-- Task --
Please transcribe exactly, and only, the lines of the data below between the line holding "Where should I click to: Click the Users" and the line holding "Task: Open the Home link in sidebar", inclusive.

Dataset records
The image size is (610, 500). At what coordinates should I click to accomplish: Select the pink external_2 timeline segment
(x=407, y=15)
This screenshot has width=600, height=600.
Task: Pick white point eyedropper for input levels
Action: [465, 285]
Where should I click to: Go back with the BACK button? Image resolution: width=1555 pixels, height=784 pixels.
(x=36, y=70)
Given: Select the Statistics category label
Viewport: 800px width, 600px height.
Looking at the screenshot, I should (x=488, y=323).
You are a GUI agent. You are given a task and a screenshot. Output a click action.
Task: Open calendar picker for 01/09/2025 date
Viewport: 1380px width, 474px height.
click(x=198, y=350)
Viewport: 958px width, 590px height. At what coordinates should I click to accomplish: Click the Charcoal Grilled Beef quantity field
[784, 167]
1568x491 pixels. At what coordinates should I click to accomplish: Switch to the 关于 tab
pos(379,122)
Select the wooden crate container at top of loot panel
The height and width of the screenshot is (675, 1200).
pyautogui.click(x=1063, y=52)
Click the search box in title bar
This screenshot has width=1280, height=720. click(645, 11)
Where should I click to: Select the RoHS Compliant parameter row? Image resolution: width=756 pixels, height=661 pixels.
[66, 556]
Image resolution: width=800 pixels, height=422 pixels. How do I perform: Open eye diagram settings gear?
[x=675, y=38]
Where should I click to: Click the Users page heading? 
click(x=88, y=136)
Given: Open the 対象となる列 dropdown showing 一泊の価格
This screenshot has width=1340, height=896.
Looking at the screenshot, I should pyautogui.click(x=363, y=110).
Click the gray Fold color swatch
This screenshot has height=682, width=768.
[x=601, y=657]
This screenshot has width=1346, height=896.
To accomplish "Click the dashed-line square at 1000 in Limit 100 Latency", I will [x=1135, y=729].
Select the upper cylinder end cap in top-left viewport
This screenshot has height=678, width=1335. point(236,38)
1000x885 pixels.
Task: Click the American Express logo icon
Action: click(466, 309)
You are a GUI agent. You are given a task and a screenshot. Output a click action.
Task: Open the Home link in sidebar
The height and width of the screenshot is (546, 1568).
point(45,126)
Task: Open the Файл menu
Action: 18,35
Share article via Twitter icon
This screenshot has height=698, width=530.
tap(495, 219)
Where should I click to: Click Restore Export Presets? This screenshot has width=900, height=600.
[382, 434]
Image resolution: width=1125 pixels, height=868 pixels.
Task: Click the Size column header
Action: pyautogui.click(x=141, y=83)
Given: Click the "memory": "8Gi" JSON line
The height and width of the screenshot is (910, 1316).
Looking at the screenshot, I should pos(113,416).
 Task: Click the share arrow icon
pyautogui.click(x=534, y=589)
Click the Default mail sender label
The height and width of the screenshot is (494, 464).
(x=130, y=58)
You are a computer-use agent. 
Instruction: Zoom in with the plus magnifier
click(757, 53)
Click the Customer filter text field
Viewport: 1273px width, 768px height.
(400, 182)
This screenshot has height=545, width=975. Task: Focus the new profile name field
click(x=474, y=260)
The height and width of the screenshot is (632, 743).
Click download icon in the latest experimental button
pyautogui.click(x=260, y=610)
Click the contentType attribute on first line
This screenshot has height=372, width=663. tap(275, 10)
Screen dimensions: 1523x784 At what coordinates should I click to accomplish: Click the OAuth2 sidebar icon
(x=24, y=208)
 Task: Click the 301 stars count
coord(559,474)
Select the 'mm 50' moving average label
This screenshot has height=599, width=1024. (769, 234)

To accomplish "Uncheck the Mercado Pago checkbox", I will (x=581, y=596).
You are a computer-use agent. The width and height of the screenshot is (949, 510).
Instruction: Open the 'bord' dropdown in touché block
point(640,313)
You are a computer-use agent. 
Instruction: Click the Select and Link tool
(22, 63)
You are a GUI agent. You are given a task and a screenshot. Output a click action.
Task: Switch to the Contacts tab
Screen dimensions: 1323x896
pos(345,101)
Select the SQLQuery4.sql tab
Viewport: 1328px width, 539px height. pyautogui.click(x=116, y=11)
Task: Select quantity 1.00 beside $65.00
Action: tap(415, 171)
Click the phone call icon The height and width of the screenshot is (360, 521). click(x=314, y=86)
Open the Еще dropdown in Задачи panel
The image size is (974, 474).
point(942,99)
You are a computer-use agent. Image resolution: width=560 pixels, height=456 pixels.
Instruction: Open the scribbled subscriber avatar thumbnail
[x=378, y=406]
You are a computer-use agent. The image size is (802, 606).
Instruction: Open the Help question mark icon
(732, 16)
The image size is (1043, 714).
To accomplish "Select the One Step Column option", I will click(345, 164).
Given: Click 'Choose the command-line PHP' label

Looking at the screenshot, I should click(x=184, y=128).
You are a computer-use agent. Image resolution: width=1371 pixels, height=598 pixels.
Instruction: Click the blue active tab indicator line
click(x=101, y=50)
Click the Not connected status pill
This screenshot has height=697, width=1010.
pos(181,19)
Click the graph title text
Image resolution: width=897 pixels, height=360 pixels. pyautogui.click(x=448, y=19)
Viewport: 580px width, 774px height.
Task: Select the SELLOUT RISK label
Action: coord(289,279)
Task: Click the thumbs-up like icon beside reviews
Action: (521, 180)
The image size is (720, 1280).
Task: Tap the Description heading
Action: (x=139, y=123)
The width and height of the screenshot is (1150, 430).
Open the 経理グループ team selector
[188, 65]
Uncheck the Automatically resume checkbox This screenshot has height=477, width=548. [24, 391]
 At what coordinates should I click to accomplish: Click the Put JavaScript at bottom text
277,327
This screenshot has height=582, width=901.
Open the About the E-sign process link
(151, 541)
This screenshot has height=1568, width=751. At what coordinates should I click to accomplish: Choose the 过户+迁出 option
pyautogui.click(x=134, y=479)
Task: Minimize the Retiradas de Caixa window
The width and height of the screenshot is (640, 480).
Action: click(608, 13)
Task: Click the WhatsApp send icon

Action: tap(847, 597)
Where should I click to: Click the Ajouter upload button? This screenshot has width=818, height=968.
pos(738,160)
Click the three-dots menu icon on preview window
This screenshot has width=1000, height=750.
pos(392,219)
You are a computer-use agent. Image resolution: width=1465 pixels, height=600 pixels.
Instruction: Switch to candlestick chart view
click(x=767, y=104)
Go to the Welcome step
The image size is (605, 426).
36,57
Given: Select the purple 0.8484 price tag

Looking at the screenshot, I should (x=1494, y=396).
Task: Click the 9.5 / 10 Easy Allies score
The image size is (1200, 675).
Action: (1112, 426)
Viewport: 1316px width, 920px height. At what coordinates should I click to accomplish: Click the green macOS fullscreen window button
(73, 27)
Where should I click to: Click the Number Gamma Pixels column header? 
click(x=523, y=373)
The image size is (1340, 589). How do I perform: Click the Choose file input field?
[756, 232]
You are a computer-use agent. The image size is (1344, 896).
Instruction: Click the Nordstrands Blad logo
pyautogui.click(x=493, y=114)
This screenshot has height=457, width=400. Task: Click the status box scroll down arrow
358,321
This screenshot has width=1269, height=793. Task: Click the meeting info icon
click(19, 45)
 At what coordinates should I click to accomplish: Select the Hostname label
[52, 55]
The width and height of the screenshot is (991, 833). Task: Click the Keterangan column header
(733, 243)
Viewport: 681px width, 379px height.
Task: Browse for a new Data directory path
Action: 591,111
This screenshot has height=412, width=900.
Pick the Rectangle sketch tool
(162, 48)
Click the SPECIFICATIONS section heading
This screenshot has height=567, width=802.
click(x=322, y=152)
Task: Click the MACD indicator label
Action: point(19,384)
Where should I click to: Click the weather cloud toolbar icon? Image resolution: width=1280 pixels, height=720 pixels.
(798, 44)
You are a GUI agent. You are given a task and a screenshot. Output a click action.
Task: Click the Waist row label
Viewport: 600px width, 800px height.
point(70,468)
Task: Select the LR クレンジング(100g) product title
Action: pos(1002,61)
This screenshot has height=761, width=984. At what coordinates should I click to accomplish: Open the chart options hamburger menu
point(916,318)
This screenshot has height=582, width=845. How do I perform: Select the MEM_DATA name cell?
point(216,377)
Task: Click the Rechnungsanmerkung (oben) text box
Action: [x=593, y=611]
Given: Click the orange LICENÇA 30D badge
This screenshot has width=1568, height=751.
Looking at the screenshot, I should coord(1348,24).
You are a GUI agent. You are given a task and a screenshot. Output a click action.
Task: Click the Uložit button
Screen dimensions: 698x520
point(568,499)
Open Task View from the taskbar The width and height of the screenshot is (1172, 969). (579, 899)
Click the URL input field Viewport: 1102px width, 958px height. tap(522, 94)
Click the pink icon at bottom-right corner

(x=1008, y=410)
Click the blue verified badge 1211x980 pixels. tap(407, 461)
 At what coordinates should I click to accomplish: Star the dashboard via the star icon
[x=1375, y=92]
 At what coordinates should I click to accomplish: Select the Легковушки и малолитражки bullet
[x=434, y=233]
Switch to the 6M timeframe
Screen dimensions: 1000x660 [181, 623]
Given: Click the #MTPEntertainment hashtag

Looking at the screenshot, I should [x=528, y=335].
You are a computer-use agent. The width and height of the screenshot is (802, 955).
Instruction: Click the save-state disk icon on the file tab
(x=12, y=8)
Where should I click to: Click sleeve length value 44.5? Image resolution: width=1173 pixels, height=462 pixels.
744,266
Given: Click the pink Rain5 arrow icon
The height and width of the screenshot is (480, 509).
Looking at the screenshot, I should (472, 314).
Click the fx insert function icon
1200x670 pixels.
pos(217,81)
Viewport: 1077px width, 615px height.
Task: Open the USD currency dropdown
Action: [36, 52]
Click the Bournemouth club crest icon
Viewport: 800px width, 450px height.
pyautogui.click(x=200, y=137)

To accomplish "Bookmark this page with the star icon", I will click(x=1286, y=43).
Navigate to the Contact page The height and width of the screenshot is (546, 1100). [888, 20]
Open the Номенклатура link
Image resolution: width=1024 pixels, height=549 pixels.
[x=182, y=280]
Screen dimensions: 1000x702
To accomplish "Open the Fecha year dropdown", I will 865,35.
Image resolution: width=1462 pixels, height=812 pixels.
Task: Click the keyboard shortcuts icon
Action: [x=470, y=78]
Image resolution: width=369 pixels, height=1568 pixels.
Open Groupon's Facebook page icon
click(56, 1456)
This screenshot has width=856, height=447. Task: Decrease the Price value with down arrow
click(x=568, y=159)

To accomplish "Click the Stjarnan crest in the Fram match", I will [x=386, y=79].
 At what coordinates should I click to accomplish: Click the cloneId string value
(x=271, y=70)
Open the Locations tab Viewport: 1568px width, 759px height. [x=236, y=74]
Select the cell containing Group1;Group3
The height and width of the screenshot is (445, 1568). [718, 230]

-- Answer to the problem --
Where should I click to: Click the Users page heading? 
click(x=88, y=136)
Given: Open the 対象となる列 dropdown showing 一泊の価格
This screenshot has width=1340, height=896.
Looking at the screenshot, I should pyautogui.click(x=363, y=110).
Click the gray Fold color swatch
This screenshot has height=682, width=768.
[x=601, y=657]
This screenshot has width=1346, height=896.
To accomplish "Click the dashed-line square at 1000 in Limit 100 Latency", I will [x=1135, y=729].
Select the upper cylinder end cap in top-left viewport
This screenshot has height=678, width=1335. point(236,38)
1000x885 pixels.
Task: Click the American Express logo icon
Action: click(466, 309)
You are a GUI agent. You are given a task and a screenshot. Output a click action.
Task: Open the Home link in sidebar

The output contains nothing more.